Study: Scientists used iPhone to diagnose intestinal worms in Tanzania
A research published by the American Journal of Tropical Medicine and Hygiene on Tuesday showed Scientists used an iPhone and a camera lens to diagnose intestinal worms in rural area in Tanzania. While I was reading the report, it was clear that the scientists involved think the breakthrough could help doctors treat patients infected with the parasites. The study shows it is possible to fashion a low-cost field microscope using an iPhone, double sided tape, a flashlight, ordinary laboratory slides and an $8 cameral lens. Researchers used their cobbled together microscope to successfully determine the presence of eggs from hookworm and other parasites in the stool of infected children.
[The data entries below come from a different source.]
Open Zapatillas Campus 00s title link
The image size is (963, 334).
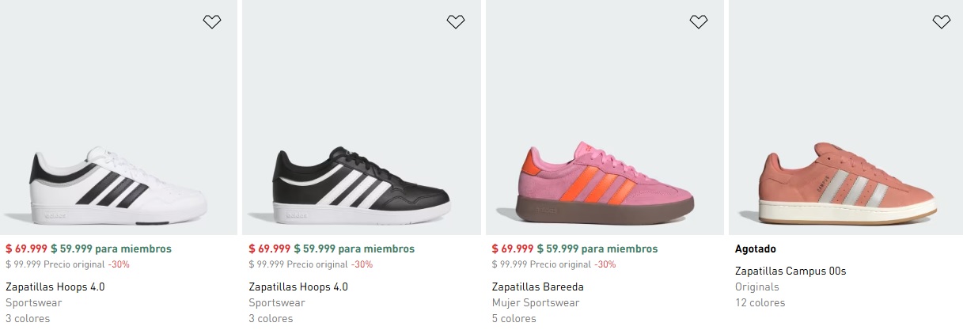[790, 271]
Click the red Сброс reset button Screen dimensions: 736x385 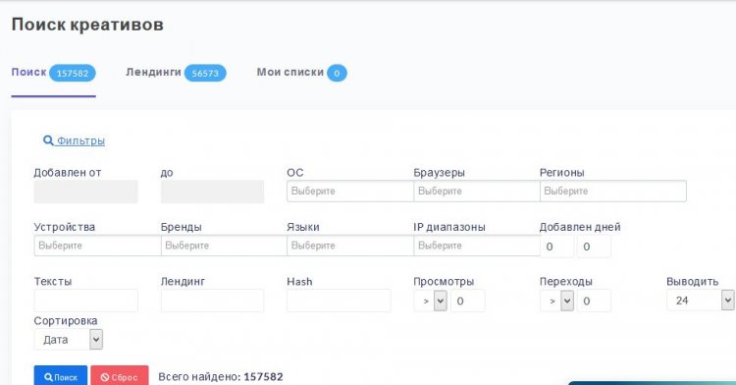[119, 376]
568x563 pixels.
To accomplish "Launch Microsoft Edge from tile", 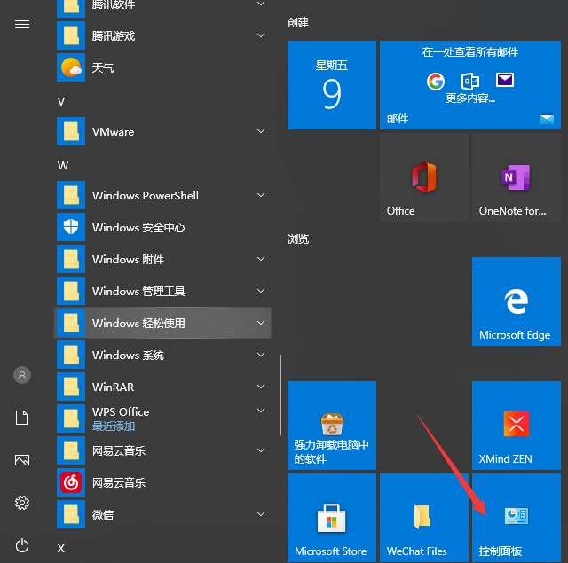I will [x=516, y=301].
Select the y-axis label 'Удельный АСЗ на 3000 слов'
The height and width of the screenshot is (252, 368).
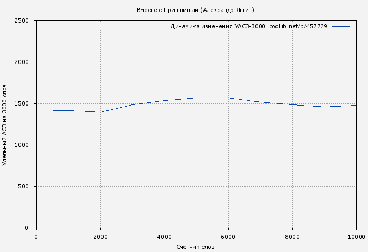pyautogui.click(x=5, y=124)
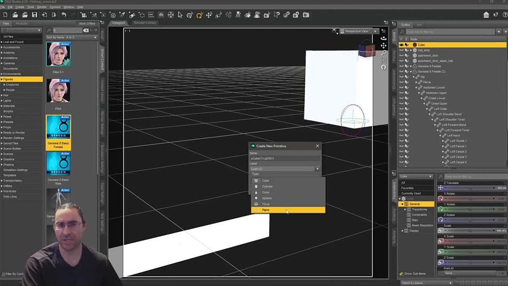Hide the Cube node using its eye icon
Image resolution: width=508 pixels, height=286 pixels.
(401, 45)
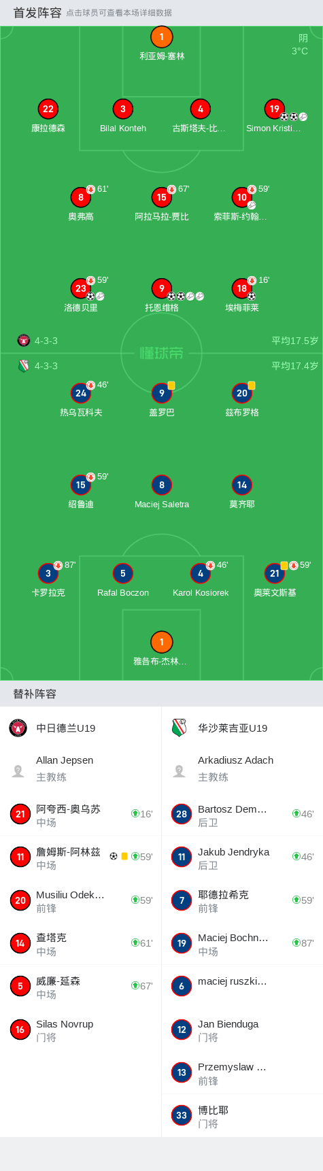Click the 华沙莱吉亚U19 team crest
This screenshot has height=1171, width=323.
tap(180, 728)
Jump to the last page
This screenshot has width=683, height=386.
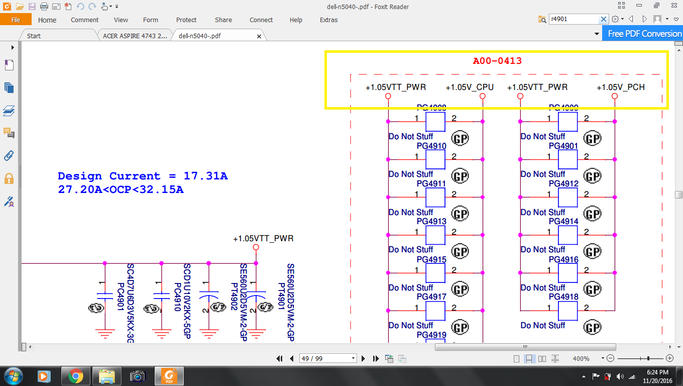pos(375,358)
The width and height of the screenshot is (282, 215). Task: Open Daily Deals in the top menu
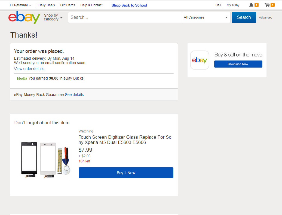point(47,5)
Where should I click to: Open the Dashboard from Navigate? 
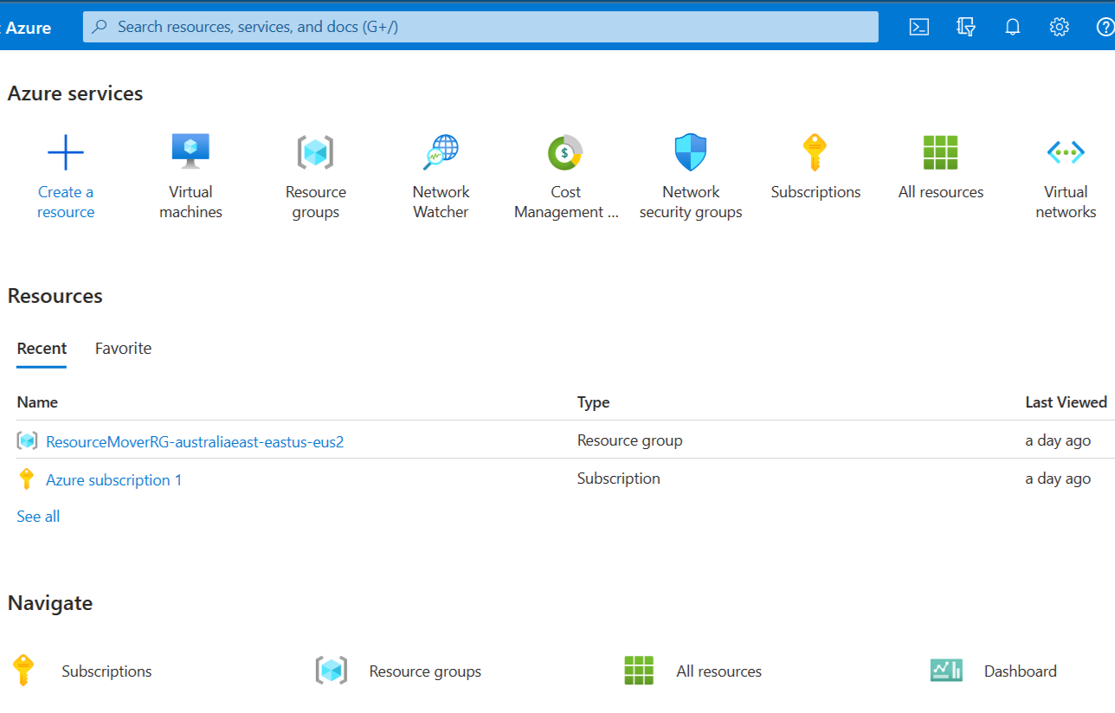(x=1020, y=671)
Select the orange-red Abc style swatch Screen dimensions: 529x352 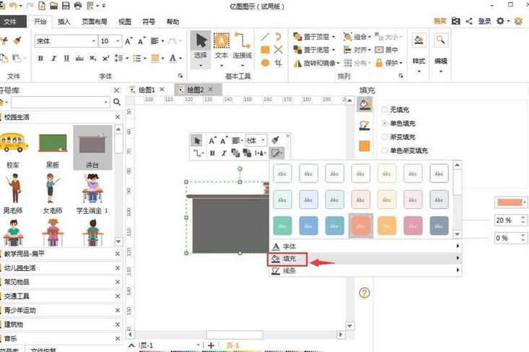coord(359,225)
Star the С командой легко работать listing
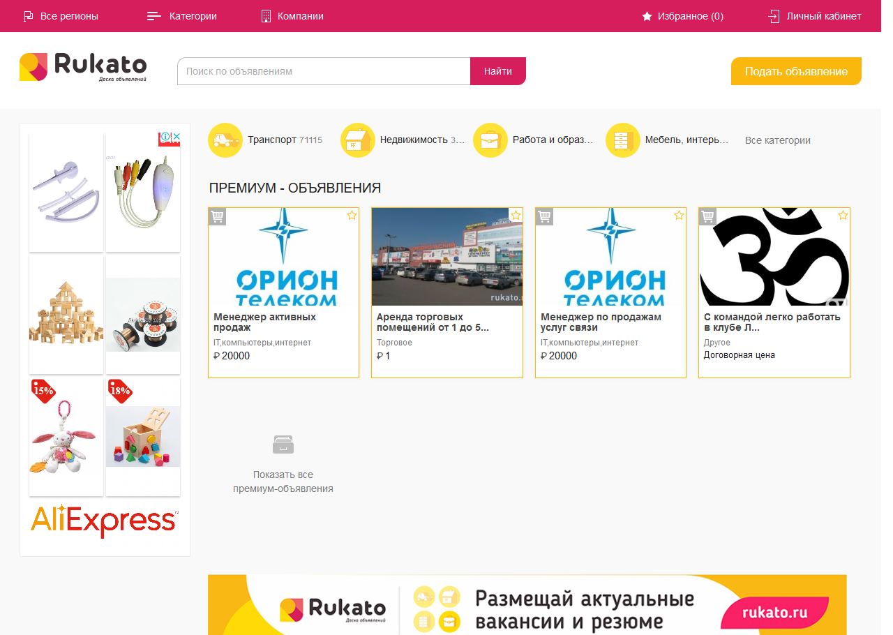The height and width of the screenshot is (635, 893). [843, 216]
Isaac Bogoch, a physician specializing in infectious diseases at Toronto General Hospital and the lead author on the study said there has been a lot of tinkering in the lab with mobile phone microscopes, but this is the first time the technology has been used in the field to diagnose intestinal parasites. According to Bogoch, intestinal worms infect two billion people around the world, mainly children, sometimes causing malnutrition. The malady can be difficult to diagnose, in part because of the high cost of a conventional microscope, which is priced at around $200. Scientists used the cell phone microscopes to evaluate some 200 stool samples from rural children infected with intestinal worms, and compared the results against findings obtained using a conventional microscope.
They also pointed out that almost all medical staff already possess a cell phone, so the cost for a microscope cobbled together using the iPhone is deemed negligible compared to the cost for a conventional one. Intestinal worms such as hookworms and roundworms, also known as soil-transmitted helminths, are particularly problematic in young children, hindering their physical and mental development by causing chronic anemia and malnutrition. Overall, they found that the iPhone microscope was able to detect the presence of eggs deposited by worms in about 70% of the infected samples. Although not as sensitive as the conventional device, the iPhone microscope can be made much more sensitive with refinements according to Bogoch. The researchers also think the cell phone microscopes could soon become a valuable diagnostic tool in poor, remote regions where intestinal worms are a serious health problem, particularly in children living in poor countries.